CHANCELLOR ANGELA Merkel has opened a new memorial in Berlin to the estimated 500,000 Sinti and Roma murdered by the Nazis in what one survivor dubbed the “forgotten Holocaust”.
Six decades after the crimes the memorial – a circular pool with a central plinth holding a single flower – was opened to the public in a copse opposite the Reichstag.
“This memorial acknowledges a group of victims who have gone unacknowledged for far too long,” said Dr Merkel at the opening ceremony.
“We cannot reverse what happened but we can bring remembrance of it into the very centre of our society.”
The monument, designed by Israeli artist Dani Karavan, is the third memorial to victims of Nazi persecution in Berlin’s city centre.
The first was the 2005 memorial to the murdered Jews of Europe, a sprawling field of concrete pillars adjacent to the Brandenburg Gate. Three years later, directly opposite, came a memorial to the homosexuals persecuted and murdered in the Third Reich.
Like with Jews, the Nazis dubbed Sinti and Roma as racially inferior humans and launched what SS head Heinrich Himmler in 1938 dubbed a “final solution of the Gypsy question”.
“Sadly this is coming too late for many survivors of the Nazi terror,” said Zoni Weisz (75) at yesterday’s ceremony. He slipped away from a deportation that transported his family to their deaths. “The world knows very little about the suffering of the Sinti and Roma,” he said. “I hope that this memorial to what I describe as the forgotten Holocaust will help it to earn the remembrance it deserves.”
The road to yesterday’s memorial was a long one for Germany’s Sinti and Roma community, which dates back six centuries.
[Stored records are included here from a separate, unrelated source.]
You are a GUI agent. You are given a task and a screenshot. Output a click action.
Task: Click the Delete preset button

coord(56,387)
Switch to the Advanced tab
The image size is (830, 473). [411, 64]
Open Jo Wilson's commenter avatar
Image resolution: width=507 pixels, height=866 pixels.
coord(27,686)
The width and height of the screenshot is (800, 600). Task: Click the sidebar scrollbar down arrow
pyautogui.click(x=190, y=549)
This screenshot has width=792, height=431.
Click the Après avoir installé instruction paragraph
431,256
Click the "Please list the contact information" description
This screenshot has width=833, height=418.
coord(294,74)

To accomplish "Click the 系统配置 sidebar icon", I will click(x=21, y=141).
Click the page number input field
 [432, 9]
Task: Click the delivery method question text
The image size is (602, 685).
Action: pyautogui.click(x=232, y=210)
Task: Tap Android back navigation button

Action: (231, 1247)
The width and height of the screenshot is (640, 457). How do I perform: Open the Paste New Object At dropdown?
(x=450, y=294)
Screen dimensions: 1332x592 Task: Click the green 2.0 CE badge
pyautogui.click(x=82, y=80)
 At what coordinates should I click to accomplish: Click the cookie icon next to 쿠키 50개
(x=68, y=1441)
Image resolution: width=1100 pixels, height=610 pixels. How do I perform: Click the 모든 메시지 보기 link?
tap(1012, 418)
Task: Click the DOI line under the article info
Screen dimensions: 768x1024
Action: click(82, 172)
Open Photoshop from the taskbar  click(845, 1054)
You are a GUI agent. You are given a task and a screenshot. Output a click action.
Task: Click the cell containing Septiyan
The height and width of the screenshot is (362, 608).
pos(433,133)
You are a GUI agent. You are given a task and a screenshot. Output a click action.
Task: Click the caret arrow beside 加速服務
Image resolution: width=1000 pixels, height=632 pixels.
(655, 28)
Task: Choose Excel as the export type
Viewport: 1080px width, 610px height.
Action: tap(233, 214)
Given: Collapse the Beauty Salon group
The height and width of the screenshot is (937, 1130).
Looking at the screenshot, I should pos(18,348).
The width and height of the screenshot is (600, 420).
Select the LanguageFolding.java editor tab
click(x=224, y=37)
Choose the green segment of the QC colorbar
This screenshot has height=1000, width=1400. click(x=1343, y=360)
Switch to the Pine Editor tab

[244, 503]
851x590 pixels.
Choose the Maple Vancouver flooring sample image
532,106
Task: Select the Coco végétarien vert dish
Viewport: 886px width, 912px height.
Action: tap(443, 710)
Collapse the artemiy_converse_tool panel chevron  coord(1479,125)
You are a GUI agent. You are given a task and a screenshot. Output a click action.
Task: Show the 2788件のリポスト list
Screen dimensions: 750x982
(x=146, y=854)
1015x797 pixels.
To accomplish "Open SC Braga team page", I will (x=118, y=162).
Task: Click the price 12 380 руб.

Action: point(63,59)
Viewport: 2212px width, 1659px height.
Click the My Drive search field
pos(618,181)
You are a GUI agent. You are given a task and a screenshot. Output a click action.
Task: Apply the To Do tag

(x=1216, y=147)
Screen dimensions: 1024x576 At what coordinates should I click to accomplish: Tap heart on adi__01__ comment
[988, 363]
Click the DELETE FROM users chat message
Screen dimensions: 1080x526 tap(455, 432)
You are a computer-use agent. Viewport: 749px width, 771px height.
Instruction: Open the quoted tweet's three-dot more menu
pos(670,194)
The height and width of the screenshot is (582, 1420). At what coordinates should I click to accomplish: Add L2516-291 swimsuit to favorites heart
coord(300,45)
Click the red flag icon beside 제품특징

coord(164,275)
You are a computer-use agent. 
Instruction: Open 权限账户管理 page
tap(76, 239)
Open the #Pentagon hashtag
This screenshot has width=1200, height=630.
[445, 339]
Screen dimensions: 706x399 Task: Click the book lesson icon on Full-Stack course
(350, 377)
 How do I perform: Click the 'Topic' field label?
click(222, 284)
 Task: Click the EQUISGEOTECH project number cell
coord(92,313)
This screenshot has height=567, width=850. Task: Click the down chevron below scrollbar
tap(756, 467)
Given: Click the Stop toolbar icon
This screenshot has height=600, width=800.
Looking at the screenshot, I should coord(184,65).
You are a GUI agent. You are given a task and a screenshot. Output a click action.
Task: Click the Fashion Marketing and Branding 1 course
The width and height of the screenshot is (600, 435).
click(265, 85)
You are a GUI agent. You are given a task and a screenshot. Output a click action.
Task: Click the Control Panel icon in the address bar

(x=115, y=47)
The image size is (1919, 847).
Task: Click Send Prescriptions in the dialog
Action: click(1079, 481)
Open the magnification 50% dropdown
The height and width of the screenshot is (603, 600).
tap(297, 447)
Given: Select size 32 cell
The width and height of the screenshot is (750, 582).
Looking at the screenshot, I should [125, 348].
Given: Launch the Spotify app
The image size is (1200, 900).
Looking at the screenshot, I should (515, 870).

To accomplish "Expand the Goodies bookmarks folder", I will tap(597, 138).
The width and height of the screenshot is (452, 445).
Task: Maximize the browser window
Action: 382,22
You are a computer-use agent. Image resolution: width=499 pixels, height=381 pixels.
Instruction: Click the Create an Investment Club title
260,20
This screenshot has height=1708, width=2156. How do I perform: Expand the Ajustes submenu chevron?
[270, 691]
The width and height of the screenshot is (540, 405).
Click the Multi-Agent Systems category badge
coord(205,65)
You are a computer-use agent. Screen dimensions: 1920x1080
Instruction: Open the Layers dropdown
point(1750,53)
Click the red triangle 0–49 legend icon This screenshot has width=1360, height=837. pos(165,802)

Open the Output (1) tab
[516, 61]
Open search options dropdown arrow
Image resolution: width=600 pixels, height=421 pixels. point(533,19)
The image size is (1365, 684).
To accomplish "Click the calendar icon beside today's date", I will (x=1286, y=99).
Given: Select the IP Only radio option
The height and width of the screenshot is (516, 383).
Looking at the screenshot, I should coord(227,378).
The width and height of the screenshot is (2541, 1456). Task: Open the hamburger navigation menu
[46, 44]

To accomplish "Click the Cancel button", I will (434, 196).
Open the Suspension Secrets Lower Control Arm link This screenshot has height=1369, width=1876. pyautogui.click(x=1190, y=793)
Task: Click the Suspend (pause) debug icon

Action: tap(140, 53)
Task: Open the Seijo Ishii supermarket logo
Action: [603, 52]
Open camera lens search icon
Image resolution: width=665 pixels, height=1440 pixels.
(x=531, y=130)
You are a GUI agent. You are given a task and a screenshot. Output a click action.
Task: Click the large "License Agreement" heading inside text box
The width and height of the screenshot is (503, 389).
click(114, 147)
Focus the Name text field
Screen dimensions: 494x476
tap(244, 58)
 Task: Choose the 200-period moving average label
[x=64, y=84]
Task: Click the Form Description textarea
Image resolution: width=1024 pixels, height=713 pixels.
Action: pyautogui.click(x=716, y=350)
They were first recognised as a Nazi victim group in 1982. The current memorial design was approved in 2008, but arguments over the design and workmanship caused long delays.
“We didn’t want a monumental memorial, but one where every visitor can inform themselves about the fate of our minority from 1933 to 1945,” said Romani Rose, head of the Central Council of Sinti and Roma in Germany, who lost 13 relatives.
“It is important to raise awareness because Roma and Sinti are the victims of exclusion once again.”
The Roma community hopes to raise awareness by attracting visitors to the daily ceremony replacing the flower on the plinth.